**TO BE DONE:** Please replace "computer-use agent" with "desktop automation agent" throughout the listing below and give it again, leaving everything else unchanged.
======== DATASET ENTRIES ========
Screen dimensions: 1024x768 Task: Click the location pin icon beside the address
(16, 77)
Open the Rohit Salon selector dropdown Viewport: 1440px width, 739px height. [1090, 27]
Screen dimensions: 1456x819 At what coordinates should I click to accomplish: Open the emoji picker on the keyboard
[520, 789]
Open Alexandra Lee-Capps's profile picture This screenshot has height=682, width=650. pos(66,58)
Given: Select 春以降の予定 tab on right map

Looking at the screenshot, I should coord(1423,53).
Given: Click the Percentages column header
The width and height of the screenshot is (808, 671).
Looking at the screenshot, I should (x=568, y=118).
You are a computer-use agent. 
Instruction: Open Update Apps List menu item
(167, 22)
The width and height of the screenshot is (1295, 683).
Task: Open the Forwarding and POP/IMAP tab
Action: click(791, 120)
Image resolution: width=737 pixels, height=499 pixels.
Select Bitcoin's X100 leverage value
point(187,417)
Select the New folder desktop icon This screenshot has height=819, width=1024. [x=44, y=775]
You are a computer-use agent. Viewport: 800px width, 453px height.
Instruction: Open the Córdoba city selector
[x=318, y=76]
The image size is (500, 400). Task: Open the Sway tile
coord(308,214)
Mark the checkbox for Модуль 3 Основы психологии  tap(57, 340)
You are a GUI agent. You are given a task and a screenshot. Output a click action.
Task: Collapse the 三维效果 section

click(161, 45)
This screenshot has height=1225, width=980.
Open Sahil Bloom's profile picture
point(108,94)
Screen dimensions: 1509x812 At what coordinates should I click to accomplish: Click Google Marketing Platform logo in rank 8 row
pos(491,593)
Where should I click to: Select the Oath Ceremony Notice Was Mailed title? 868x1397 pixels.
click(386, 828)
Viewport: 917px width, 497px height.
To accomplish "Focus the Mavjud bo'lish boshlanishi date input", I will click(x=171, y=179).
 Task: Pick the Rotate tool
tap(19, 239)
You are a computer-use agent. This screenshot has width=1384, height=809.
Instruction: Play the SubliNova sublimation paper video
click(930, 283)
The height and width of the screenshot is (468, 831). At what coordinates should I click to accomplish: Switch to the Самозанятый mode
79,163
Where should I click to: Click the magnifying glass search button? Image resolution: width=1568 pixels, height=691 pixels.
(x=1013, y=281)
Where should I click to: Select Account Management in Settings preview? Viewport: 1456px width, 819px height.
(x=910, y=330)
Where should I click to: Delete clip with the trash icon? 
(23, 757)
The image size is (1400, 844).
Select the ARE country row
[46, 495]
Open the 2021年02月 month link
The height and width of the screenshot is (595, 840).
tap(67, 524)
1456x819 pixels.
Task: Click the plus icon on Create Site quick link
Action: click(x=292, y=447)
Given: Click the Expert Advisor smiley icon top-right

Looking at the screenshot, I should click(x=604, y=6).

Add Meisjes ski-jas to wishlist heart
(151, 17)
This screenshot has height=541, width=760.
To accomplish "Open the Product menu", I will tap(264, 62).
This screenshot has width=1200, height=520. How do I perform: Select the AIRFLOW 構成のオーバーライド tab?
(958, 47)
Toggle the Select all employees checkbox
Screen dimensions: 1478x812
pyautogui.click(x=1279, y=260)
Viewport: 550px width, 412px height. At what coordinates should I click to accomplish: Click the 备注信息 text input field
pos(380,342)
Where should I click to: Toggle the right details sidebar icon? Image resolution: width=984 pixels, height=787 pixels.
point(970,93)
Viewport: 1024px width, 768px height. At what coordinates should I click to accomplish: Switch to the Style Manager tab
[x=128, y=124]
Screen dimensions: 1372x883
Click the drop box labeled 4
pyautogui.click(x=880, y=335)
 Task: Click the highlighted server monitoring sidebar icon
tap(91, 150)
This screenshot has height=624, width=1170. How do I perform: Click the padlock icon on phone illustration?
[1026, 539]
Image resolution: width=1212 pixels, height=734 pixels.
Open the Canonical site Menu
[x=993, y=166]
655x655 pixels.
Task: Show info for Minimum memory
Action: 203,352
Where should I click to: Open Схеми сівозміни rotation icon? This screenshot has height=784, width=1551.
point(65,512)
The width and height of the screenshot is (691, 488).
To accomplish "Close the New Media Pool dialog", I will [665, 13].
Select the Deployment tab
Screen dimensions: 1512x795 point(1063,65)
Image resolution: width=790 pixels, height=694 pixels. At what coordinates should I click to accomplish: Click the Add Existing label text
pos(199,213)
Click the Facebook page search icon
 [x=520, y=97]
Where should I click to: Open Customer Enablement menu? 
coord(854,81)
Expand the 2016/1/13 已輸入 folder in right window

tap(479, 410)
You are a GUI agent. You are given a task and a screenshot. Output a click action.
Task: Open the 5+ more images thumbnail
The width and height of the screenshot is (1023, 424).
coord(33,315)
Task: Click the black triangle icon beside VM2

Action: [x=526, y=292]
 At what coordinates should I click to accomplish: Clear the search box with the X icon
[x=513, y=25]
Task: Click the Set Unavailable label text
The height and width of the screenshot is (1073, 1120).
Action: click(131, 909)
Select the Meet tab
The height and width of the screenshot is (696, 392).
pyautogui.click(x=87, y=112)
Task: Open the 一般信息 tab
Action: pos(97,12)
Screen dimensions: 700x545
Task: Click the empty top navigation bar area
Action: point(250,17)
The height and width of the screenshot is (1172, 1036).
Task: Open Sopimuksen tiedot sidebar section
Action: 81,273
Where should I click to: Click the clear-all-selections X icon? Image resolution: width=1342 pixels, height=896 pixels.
========
**SOLUTION BELOW:**
Screen dimensions: 1024x768 Task: Click the location pin icon beside the address
(16, 77)
Open the Rohit Salon selector dropdown Viewport: 1440px width, 739px height. [1090, 27]
Screen dimensions: 1456x819 At what coordinates should I click to accomplish: Open the emoji picker on the keyboard
[520, 789]
Open Alexandra Lee-Capps's profile picture This screenshot has height=682, width=650. pos(66,58)
Given: Select 春以降の予定 tab on right map

Looking at the screenshot, I should coord(1423,53).
Given: Click the Percentages column header
The width and height of the screenshot is (808, 671).
Looking at the screenshot, I should (x=568, y=118).
You are a desktop automation agent. 
Instruction: Open Update Apps List menu item
(167, 22)
The width and height of the screenshot is (1295, 683).
Task: Open the Forwarding and POP/IMAP tab
Action: click(791, 120)
Image resolution: width=737 pixels, height=499 pixels.
Select Bitcoin's X100 leverage value
point(187,417)
Select the New folder desktop icon This screenshot has height=819, width=1024. [x=44, y=775]
You are a desktop automation agent. Viewport: 800px width, 453px height.
Instruction: Open the Córdoba city selector
[x=318, y=76]
The image size is (500, 400). Task: Open the Sway tile
coord(308,214)
Mark the checkbox for Модуль 3 Основы психологии  tap(57, 340)
You are a GUI agent. You are given a task and a screenshot. Output a click action.
Task: Collapse the 三维效果 section

click(161, 45)
This screenshot has height=1225, width=980.
Open Sahil Bloom's profile picture
point(108,94)
Screen dimensions: 1509x812 At what coordinates should I click to accomplish: Click Google Marketing Platform logo in rank 8 row
pos(491,593)
Where should I click to: Select the Oath Ceremony Notice Was Mailed title? 868x1397 pixels.
click(386, 828)
Viewport: 917px width, 497px height.
To accomplish "Focus the Mavjud bo'lish boshlanishi date input", I will click(x=171, y=179).
 Task: Pick the Rotate tool
tap(19, 239)
You are a desktop automation agent. This screenshot has width=1384, height=809.
Instruction: Play the SubliNova sublimation paper video
click(930, 283)
The height and width of the screenshot is (468, 831). At what coordinates should I click to accomplish: Switch to the Самозанятый mode
79,163
Where should I click to: Click the magnifying glass search button? Image resolution: width=1568 pixels, height=691 pixels.
(x=1013, y=281)
Where should I click to: Select Account Management in Settings preview? Viewport: 1456px width, 819px height.
(x=910, y=330)
Where should I click to: Delete clip with the trash icon? 
(23, 757)
The image size is (1400, 844).
Select the ARE country row
[46, 495]
Open the 2021年02月 month link
The height and width of the screenshot is (595, 840).
tap(67, 524)
1456x819 pixels.
Task: Click the plus icon on Create Site quick link
Action: click(x=292, y=447)
Given: Click the Expert Advisor smiley icon top-right

Looking at the screenshot, I should click(x=604, y=6).

Add Meisjes ski-jas to wishlist heart
(151, 17)
This screenshot has height=541, width=760.
To accomplish "Open the Product menu", I will tap(264, 62).
This screenshot has width=1200, height=520. How do I perform: Select the AIRFLOW 構成のオーバーライド tab?
(958, 47)
Toggle the Select all employees checkbox
Screen dimensions: 1478x812
pyautogui.click(x=1279, y=260)
Viewport: 550px width, 412px height. At what coordinates should I click to accomplish: Click the 备注信息 text input field
pos(380,342)
Where should I click to: Toggle the right details sidebar icon? Image resolution: width=984 pixels, height=787 pixels.
point(970,93)
Viewport: 1024px width, 768px height. At what coordinates should I click to accomplish: Switch to the Style Manager tab
[x=128, y=124]
Screen dimensions: 1372x883
Click the drop box labeled 4
pyautogui.click(x=880, y=335)
 Task: Click the highlighted server monitoring sidebar icon
tap(91, 150)
This screenshot has height=624, width=1170. How do I perform: Click the padlock icon on phone illustration?
[1026, 539]
Image resolution: width=1212 pixels, height=734 pixels.
Open the Canonical site Menu
[x=993, y=166]
655x655 pixels.
Task: Show info for Minimum memory
Action: 203,352
Where should I click to: Open Схеми сівозміни rotation icon? This screenshot has height=784, width=1551.
point(65,512)
The width and height of the screenshot is (691, 488).
To accomplish "Close the New Media Pool dialog", I will [665, 13].
Select the Deployment tab
Screen dimensions: 1512x795 point(1063,65)
Image resolution: width=790 pixels, height=694 pixels. At what coordinates should I click to accomplish: Click the Add Existing label text
pos(199,213)
Click the Facebook page search icon
 [x=520, y=97]
Where should I click to: Open Customer Enablement menu? 
coord(854,81)
Expand the 2016/1/13 已輸入 folder in right window

tap(479, 410)
You are a GUI agent. You are given a task and a screenshot. Output a click action.
Task: Open the 5+ more images thumbnail
The width and height of the screenshot is (1023, 424).
coord(33,315)
Task: Click the black triangle icon beside VM2

Action: [x=526, y=292]
 At what coordinates should I click to accomplish: Clear the search box with the X icon
[x=513, y=25]
Task: Click the Set Unavailable label text
The height and width of the screenshot is (1073, 1120).
Action: click(131, 909)
Select the Meet tab
The height and width of the screenshot is (696, 392).
pyautogui.click(x=87, y=112)
Task: Open the 一般信息 tab
Action: pos(97,12)
Screen dimensions: 700x545
Task: Click the empty top navigation bar area
Action: point(250,17)
The height and width of the screenshot is (1172, 1036).
Task: Open Sopimuksen tiedot sidebar section
Action: 81,273
Where should I click to: Click the clear-all-selections X icon? Image resolution: width=1342 pixels, height=896 pixels.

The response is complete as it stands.